Yeah not sure what is going on??? Usually I can put like a 400 by something and make it under the size limit. These are like 250 and just made it????? These are off the laptop, but that shouldn't matter????? Will put more up once I put some onto the PC and see if I can go full size!!!!!!!!!!!!!!!!!


----------



## zachdank (Jun 15, 2005)

ianjenn said:


> Yeah not sure what is going on??? Usually I can put like a 400 by something and make it under the size limit. These are like 250 and just made it????? These are off the laptop, but that shouldn't matter????? Will put more up once I put some onto the PC and see if I can go full size!!!!!!!!!!!!!!!!!


I put mine on at 850. Just make them medium to high resolution, instead of maximum.


----------



## Ride To The Hills (Mar 14, 2004)

Hey, not sure if you shot any ameteur stuff, but i was number plate 64 in slalom and 425 in DH. Black/ red TLD helmet, and a black chameleon in slalom/ gray vpfree in dh.

nice pics,
-mike


----------



## ianjenn (Aug 1, 2004)

I will look. It will take time........... PM me all vital info and if I have I will send to you!!!!!!!!!!!!!


----------



## SHIVER ME TIMBERS (Jan 12, 2004)

ianjenn said:


> I will look. It will take time........... PM me all vital info and if I have I will send to you!!!!!!!!!!!!!


ianjenn.....nice pics


----------



## ianjenn (Aug 1, 2004)

here is some more!!!!!!!!!!!!
THANKS ZACK now I can put bigger pics in!!!!!!!!!!!!!!!!!!!!!!!!!!!!!!!!


----------



## ianjenn (Aug 1, 2004)

OKAY need to sleep


----------



## Lats (Apr 16, 2005)

Yay GO New Zealand, John Kirkcaldie on the right.


----------



## toyota kawasaki (Apr 7, 2005)

I have a question about the starting of dual slalom and 4x..

theres a gate, and the gate goes down and you pedal as fast as you possibly can.

well I notice a lot of people use clipless.. and when that gate goes down, surely both their feet are secured into the pedals.

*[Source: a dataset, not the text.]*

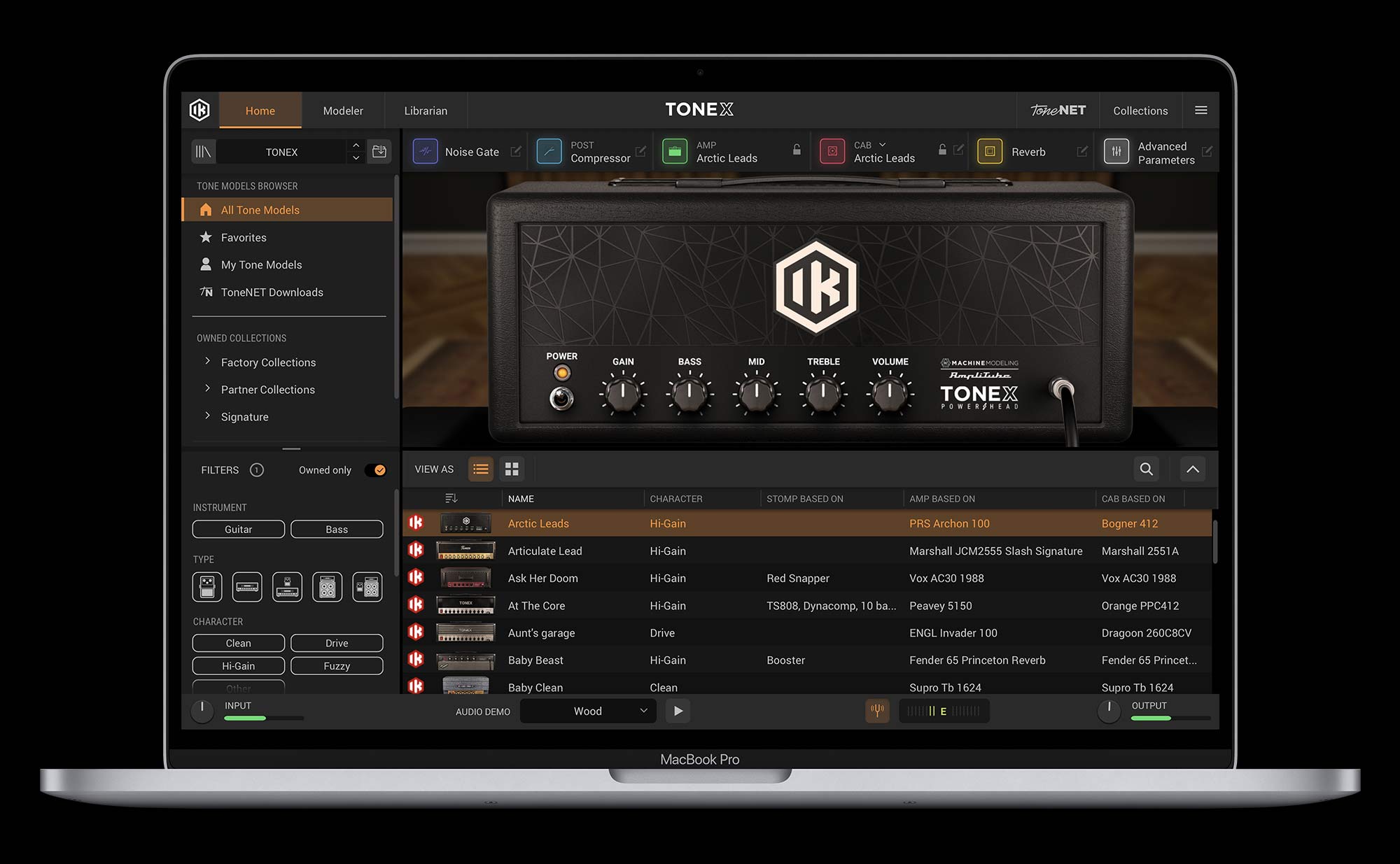Image resolution: width=1400 pixels, height=864 pixels.
Task: Expand the Factory Collections tree item
Action: click(x=208, y=362)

Well, how when the gate is up, do they stand upright? do you have to practice your trackstands or do they have someone hold them or something?


----------



## SuperKat (Mar 27, 2005)

*Sick!*

Great shots! 
I thought they said it was raining? Looks like awesome weather now.


----------



## ianjenn (Aug 1, 2004)

Lean into the gate to hold yourself upright!!!!!!!!!!


----------



## bikenweed (Dec 22, 2005)

ianjenn said:


> Lean into the gate to hold yourself upright!!!!!!!!!!


No, you'll flip over when it drops. You need to have front tire contact with the gate for as long as possible. You lean against the gate in BMX. But, in DS, you HAVE to lean against the railing to the side of the starting platform, or you can start one footed. No trackstanding allowed. There is always an official NORBA volunteer right there at the start to be sure your tire contacts the gate sufficiently. Too much contact and you go OTB, I've seen in many a time. Too little and you could be utilizing a skill not everyone has, you could get an advantage, and you could win. We don't want that, so NORBA made it illegal to use all skills involved with starting.

Why they don't just use a BMX gate, I will never understand. I hate those kooks who change rules because some riders are more skilled than others. Somehow, far too many riders can't trackstand, or coordinate a proper start. The gate drops at the same speed, meaning both riders enter the course at the same time. If one has the skill to sling shot it, and time it so that he leaves going faster, that's a skill. It's like saying the riders can't corner while manualing because it gives them an unfair bit of speed coming out of the corner.


----------



## toyota kawasaki (Apr 7, 2005)

So in 4x, you basicly lean your front tire against the gate and that kinda helps you stay upright?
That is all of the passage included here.